Let $V$ and $W$ be finite dimensional vector spaces. Let $L(V, W)$ denote the set of all linear maps $T : V\to W$. Let $F^{m,n}$ denote the set of all $m\times n$ matrices with entries from $F$. Let $M : L(V, W)\to F^{m,n}$ be the linear isomorphism that takes a linear map $T\in L(V, W)$ to a matrix in $F^{m,n}$ with respect to some choice of basis $v_1,\dots,v_n$ of $V$ and $w_1,\dots,w_m$ of $W$. Let $M(T, (v_1,\dots,v_n), (w_1,\dots,w_m))$ denote the matrix of a linear map $T$ with respect to the basis $v_1,\dots,v_n$ of $V$ and $w_1,\dots,w_m$ of $W$.

The way the isomorphism $M$ should be interpreted is that: For every matrix $A\in F^{m,n}$, there exists a choice of basis $v_1,\dots,v_n$ of $V$ and $w_1,\dots,w_m$ of $W$ such that there exists only one linear map $T\in L(V, W)$ such that $M(T, (v_1,\dots,v_n), (w_1,\dots,w_m))=A$.
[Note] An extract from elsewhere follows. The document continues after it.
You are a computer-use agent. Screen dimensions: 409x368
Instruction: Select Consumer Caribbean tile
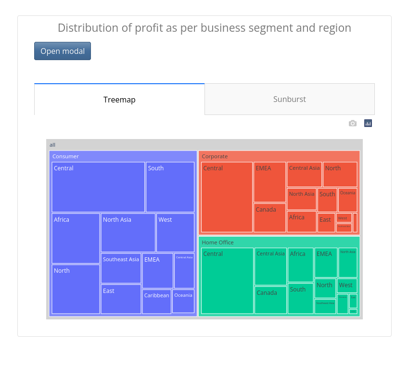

Since we already know that $M$ is an isomorphism, we know that there does not exist a choice of basis $v_1,\dots,v_n$ of $V$ and $w_1,\dots,w_m$ of $W$ and a linear map $S\ne T$ such that $$M(T, (v_1,\dots,v_n), (w_1,\dots,w_m))=M(S, (v_1,\dots,v_n), (w_1,\dots, w_m))$$

Here the bases picked for $T$ can also be different to the bases picked for $S$. Since it is an isomorphism, a matrix in $F^{m,n}$ can only be associated with one linear map. Although the choice of basis with respect to which we take the matrix can be different.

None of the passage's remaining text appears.